If you are anything like me, you probably have some memories of your father that are very similar to mine.
As a small boy, I remember "helping" my dad fix his cars by retrieving tools for him as he was either draped over the engine or flat on his back under the car. I had no idea what many of them were, of course, but what amazed me was how he knew the difference without looking at it. A typical conversation, repeated in some form or another a hundred times:
Him: "I need a 5/8ths open end wrench (spanner)."
Me: "OK!" I look in the tool box and grab what I think is right, and hand it to him.
Him, without looking at it and by feel alone: "Nope, that's a 9/16ths - try again."
I remember how hard my father used to work to keep a roof over our heads, how tired he was when he came home, and how he still had time to talk to and play with us. It didn't mean much to me then, but I respect it now.
I remember a bad winter in South Dakota, where there was nearly a meter of wet snow on the pitched roof, which could have caused it to collapse, and he went up on the ten meter high roof to clear it - not long after, the family watched from the sitting room window as he slid off the roof and fell into the meter of wet snow on the ground, and was then buried under all the snow on the roof. (Winded but OK - how we laughed.)

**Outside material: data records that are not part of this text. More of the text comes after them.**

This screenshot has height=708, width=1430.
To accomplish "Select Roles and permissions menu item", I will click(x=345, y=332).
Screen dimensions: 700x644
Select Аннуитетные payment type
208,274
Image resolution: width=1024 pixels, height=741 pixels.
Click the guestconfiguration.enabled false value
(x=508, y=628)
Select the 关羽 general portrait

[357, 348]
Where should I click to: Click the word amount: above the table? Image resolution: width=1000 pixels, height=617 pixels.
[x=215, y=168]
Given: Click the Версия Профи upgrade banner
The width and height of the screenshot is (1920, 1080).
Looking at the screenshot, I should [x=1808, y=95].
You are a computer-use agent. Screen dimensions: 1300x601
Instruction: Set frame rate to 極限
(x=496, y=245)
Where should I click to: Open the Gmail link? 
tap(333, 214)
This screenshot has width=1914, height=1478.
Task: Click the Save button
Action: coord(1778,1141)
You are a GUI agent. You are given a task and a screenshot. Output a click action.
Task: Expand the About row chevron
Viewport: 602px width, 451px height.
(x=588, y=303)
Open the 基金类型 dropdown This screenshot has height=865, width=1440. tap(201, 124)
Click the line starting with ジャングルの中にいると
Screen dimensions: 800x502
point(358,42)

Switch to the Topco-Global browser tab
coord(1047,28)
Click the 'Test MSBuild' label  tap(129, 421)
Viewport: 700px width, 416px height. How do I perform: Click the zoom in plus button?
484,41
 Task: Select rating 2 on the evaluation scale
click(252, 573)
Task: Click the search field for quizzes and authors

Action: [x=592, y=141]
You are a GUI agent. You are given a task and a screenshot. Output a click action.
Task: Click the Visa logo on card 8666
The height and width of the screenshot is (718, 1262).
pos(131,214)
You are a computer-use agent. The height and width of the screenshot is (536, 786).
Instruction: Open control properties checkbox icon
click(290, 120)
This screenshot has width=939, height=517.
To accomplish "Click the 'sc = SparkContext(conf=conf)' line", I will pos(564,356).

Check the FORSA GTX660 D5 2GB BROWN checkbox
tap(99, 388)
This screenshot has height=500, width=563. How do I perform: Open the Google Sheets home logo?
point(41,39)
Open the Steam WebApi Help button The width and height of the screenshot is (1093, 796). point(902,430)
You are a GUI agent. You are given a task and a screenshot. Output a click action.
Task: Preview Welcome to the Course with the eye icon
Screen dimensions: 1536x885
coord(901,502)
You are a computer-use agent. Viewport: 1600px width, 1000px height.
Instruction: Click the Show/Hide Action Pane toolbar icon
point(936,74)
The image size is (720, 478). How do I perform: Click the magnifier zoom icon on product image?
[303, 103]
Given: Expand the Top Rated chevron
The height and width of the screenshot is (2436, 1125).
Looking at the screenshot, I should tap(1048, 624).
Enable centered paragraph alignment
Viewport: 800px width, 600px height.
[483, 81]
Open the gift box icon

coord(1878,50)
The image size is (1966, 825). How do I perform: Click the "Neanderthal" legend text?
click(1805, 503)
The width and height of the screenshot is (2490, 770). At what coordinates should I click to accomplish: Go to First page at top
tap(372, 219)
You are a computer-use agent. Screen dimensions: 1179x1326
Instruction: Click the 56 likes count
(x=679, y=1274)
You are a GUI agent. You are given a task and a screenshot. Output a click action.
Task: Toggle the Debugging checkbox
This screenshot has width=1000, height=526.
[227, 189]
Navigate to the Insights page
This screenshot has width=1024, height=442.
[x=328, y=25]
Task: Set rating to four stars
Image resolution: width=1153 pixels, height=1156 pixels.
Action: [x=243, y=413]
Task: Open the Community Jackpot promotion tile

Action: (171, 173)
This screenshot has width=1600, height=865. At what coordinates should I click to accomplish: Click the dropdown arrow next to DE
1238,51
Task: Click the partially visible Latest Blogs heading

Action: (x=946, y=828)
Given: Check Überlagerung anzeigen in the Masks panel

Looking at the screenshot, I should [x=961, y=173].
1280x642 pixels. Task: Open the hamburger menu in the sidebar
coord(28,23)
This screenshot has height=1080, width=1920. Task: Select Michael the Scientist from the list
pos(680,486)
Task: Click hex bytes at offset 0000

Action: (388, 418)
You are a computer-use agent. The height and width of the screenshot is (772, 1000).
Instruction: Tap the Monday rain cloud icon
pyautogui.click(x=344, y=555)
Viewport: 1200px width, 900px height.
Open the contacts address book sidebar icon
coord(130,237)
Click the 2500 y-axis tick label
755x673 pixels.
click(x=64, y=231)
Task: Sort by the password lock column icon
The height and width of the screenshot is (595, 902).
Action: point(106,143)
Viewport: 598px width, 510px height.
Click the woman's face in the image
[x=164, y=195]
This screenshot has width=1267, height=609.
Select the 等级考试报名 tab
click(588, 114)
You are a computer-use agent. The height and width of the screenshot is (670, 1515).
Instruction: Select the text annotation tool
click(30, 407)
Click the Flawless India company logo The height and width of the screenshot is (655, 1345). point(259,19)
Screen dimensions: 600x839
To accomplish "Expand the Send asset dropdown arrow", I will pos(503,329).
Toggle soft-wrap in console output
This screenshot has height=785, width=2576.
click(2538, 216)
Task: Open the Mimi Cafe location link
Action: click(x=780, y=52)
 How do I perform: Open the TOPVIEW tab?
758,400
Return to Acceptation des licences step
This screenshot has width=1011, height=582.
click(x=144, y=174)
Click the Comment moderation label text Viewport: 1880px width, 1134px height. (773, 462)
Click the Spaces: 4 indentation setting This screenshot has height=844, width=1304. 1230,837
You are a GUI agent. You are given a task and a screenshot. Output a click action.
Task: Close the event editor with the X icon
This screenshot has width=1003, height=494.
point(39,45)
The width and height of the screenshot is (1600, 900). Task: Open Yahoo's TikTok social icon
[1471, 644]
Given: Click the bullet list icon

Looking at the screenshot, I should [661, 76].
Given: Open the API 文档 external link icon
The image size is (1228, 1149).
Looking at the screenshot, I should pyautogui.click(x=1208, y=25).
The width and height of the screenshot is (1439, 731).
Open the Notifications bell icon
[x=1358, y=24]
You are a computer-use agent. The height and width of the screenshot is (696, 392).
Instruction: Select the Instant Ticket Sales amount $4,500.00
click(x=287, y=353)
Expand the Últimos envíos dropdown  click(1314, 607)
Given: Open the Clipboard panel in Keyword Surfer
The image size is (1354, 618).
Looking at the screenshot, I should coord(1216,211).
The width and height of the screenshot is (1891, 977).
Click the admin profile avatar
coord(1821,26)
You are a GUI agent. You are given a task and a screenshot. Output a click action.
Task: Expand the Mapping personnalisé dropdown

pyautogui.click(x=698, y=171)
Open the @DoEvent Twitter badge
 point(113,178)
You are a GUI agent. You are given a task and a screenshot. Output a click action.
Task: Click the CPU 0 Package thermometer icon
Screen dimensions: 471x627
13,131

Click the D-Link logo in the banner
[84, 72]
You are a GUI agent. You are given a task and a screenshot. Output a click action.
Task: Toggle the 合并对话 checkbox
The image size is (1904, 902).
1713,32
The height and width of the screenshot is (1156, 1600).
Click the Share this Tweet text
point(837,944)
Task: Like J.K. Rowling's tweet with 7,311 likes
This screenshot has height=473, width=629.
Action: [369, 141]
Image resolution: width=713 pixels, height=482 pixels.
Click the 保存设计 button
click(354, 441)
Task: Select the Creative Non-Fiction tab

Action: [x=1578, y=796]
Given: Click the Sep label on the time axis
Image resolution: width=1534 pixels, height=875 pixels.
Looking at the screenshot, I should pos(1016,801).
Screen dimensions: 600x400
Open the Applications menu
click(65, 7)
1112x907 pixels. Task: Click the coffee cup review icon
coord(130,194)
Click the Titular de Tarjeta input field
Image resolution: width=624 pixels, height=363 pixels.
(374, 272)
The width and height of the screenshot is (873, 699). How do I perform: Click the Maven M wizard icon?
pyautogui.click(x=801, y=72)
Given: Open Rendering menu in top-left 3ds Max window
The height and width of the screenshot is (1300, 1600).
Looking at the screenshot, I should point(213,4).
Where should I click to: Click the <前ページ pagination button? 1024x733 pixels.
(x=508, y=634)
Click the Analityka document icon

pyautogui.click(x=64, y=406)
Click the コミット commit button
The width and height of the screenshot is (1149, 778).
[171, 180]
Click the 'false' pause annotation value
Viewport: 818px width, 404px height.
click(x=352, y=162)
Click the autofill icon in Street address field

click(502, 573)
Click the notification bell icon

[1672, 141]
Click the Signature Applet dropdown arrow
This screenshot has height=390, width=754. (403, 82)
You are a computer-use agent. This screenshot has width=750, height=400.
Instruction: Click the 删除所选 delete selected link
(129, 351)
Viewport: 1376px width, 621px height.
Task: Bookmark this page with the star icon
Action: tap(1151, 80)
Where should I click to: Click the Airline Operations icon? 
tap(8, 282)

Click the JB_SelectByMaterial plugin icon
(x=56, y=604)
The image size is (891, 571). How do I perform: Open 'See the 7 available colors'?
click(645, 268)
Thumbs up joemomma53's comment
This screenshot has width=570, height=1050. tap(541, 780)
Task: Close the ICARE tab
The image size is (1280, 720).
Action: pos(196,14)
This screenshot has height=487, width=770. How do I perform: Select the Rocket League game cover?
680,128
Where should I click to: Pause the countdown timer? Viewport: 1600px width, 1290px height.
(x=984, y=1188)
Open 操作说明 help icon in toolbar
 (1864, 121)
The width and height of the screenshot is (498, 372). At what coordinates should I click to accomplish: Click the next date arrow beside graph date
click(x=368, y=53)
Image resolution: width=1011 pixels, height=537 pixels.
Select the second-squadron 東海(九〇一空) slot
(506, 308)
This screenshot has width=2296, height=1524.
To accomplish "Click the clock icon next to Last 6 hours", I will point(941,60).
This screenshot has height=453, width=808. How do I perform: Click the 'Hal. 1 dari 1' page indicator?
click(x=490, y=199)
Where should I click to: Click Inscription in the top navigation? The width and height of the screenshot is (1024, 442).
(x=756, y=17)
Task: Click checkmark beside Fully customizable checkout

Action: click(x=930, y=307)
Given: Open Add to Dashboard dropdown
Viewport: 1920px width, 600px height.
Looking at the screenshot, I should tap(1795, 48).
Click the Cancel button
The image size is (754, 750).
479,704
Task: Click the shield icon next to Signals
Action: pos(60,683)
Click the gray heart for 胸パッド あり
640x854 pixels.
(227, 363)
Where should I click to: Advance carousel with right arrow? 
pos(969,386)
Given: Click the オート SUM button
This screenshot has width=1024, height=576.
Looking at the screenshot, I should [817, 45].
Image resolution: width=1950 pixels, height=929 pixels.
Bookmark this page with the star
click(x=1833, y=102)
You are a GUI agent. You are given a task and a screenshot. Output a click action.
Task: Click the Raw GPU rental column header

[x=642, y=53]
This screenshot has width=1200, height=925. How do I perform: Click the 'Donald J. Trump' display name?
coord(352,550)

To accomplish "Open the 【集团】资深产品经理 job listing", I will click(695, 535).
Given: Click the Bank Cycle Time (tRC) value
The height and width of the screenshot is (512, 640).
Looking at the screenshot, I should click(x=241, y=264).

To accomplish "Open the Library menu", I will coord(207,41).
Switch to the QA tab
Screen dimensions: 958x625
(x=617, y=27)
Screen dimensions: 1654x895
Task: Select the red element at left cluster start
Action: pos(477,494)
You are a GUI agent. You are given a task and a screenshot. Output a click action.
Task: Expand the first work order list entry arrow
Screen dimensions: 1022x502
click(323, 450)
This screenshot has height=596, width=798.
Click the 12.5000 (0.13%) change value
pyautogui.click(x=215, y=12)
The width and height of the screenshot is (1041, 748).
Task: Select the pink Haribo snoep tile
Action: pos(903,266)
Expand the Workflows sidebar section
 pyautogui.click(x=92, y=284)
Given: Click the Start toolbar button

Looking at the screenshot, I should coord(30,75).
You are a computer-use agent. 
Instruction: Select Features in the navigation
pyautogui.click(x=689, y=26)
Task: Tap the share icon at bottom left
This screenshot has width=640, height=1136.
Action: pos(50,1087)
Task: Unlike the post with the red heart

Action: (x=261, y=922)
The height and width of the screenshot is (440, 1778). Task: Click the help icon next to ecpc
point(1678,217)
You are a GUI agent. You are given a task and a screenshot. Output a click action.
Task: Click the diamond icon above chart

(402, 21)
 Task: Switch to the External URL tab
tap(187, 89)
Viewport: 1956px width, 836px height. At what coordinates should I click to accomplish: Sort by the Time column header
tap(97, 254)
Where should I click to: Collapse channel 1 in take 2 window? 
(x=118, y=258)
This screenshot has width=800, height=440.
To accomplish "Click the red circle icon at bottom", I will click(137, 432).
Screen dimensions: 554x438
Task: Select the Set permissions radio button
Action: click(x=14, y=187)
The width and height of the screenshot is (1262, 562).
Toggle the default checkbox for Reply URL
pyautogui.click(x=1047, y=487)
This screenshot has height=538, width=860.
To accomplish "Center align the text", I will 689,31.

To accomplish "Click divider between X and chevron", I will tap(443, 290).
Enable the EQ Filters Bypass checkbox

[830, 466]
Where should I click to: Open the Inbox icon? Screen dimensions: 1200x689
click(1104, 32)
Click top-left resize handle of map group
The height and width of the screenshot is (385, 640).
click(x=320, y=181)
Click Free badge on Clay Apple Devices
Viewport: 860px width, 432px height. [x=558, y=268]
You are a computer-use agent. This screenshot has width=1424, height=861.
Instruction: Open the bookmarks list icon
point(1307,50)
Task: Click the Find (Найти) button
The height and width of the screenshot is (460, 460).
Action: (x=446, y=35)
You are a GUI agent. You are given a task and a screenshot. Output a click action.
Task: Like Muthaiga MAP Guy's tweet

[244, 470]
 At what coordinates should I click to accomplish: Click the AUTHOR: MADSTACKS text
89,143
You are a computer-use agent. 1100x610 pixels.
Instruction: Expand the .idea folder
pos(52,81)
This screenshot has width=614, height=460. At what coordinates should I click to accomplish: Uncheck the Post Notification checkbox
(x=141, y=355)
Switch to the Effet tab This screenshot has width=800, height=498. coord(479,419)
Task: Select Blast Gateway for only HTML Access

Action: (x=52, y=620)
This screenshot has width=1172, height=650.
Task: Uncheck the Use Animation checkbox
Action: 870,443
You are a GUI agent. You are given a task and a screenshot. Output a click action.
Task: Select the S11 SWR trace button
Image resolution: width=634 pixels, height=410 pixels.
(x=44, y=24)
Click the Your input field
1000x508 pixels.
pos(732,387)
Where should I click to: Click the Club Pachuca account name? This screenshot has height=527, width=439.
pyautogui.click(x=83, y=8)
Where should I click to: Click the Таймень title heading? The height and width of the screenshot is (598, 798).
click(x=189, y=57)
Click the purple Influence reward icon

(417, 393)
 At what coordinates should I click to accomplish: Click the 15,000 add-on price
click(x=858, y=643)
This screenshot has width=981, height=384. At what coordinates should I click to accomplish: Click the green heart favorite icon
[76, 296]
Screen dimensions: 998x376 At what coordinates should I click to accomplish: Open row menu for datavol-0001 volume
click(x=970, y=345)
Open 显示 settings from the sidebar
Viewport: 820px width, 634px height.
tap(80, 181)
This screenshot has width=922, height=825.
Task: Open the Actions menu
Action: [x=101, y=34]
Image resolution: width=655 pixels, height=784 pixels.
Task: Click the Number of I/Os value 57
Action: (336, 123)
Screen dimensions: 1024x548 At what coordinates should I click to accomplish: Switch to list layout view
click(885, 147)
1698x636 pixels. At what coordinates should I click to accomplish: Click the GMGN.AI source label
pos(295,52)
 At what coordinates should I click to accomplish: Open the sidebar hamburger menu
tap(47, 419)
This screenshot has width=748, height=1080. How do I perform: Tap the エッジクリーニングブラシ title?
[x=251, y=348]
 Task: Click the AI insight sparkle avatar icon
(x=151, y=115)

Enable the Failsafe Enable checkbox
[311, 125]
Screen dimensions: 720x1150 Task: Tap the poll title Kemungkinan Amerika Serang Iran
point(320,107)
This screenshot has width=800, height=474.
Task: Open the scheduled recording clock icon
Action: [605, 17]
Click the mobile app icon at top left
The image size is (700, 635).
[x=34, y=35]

I remember how he constantly had a pipe on the go, so much so that walking through the house on occasion became an exercise in touch navigation and holding your breath.
I remember his belly laughs, his love of country music, and his fondness for a tiny bit of Jack Daniels when my mother wasn't looking, which he kept in his tool kit in the garage.
I remember giving him my Mustang when I left America in 1987, and seeing the look on his face when he drove it, like a teenager all over again - and the frustration that he could never get the radio pre-sets to stay on his beloved country channels, as the next time he started the car, they would all revert to my rock stations (good car, that).
I remember learning how he rescued my mother from a terrible life when he was just 16, and how he spent decades bringing up five kids, a menagerie of loony pets, and sacrificing his own dreams when my mother became seriously ill at age 30, devoting the next four decades to looking after her.
I remember him, despite his faults, as a simple, kind, stubborn, opinionated, hard-working, and thoughtful man.
Most of all, I remember how devoted and in love he was with my mother, married 53 happy years, and how lost he was in 2005 when she died. I thought he would die as well within six months, so bereft was he, but I stayed on top of him, Skyping him every day and doing what I could to support him from a distance, my siblings who lived reasonably close doing what they could as well. He pulled through and after a while was reasonably content on his own, but he was never again complete. Even though he fought a running battle fighting bladder cancer for years, he refused to give up his pipe and his Jack Daniels - but always had his wife at his side in spirit.
Well, they're back together now - he left us to re-join her late Tuesday night, and I know that they're together again, both pain-free and happy.
Thanks for the memories, Dad. Thanks for everything.